[Opening Document extract section]
Fig 1: MSA - golden yellow colonies.



Fig 2: EMB plates - metallic green colonies.



Genotypic confirmation of Staphylococci spp was carried out through tuf gene (Fig 3) and S. aureus through nuc gene using PCR (Fig 4). Based on results, 77.5% (31/40) isolates were Staphylococci spp and among these 41.94% (13/31) isolates were S. aureus. The presence of E. coli was identified in 35% of isolates (Fig 5).

Fig 3: Genotypic confirmation of tuf gene.



Fig 4: PCR assay for nuc gene.



Fig 5: PCR assay for E. coli targeting uspA gene.



The ABST targeted for Staphylococcus spp isolates revealed 100% resistance against penicillin and ampicillin, 83.87% samples were observed resistant to methicillin and 80.65% were found to be resistant to tetracycline, gentamicin, vancomycin and amikacin. The co-trimoxazole showed 74.19% resistance and 61.29% samples resistant to ciprofloxacin and ceftriaxone. 58.06% and 51.61% noticed resistance to cefotaxime and enrofloxacin respectively.

Based on the sensitivity test, E. coli isolates revealed that 85.71% were found to be resistant to tetracycline, gentamicin, cefotaxime, ceftriaxone, co-trimoxazole, ampicillin, amikacin and ciprofloxacin and 75.43% samples resistant to enrofloxacin. Complete resistance (100%) was observed against penicillin, methicillin and vancomycin. Methicillin resistance was found that 38.46% in S. aureus (Fig 6) and 16.67% in other Staphylococcus spp. The blaTEM gene were expressed in 16.13% of Staphylococcus spp and 14.29% of E. coli isolates.

Fig 6: Staphylococcus aureus isolates containing mecA gene.
[Closing Document extract section]
[Opening Recorded information section]
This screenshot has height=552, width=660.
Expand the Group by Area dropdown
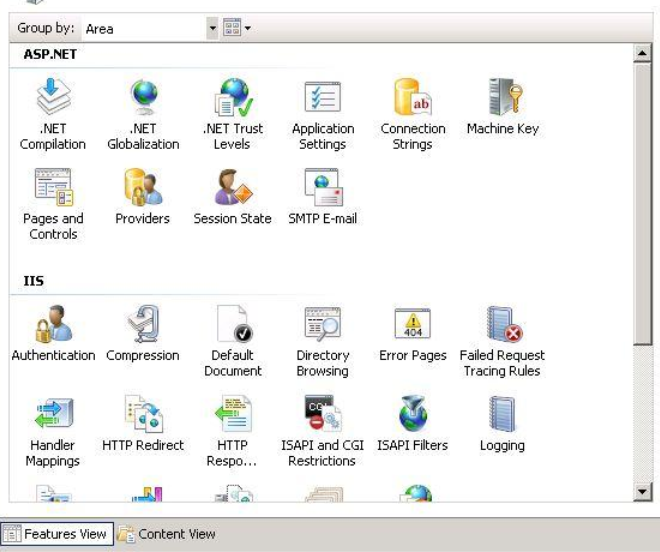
[Closing Recorded information section]
In the text on antibiotic resistance in bacterial isolates, write out word for word the portion starting at "Genotypic confirmation of Staphylococci" and stopping after "of tuf gene.".

Genotypic confirmation of Staphylococci spp was carried out through tuf gene (Fig 3) and S. aureus through nuc gene using PCR (Fig 4). Based on results, 77.5% (31/40) isolates were Staphylococci spp and among these 41.94% (13/31) isolates were S. aureus. The presence of E. coli was identified in 35% of isolates (Fig 5).

Fig 3: Genotypic confirmation of tuf gene.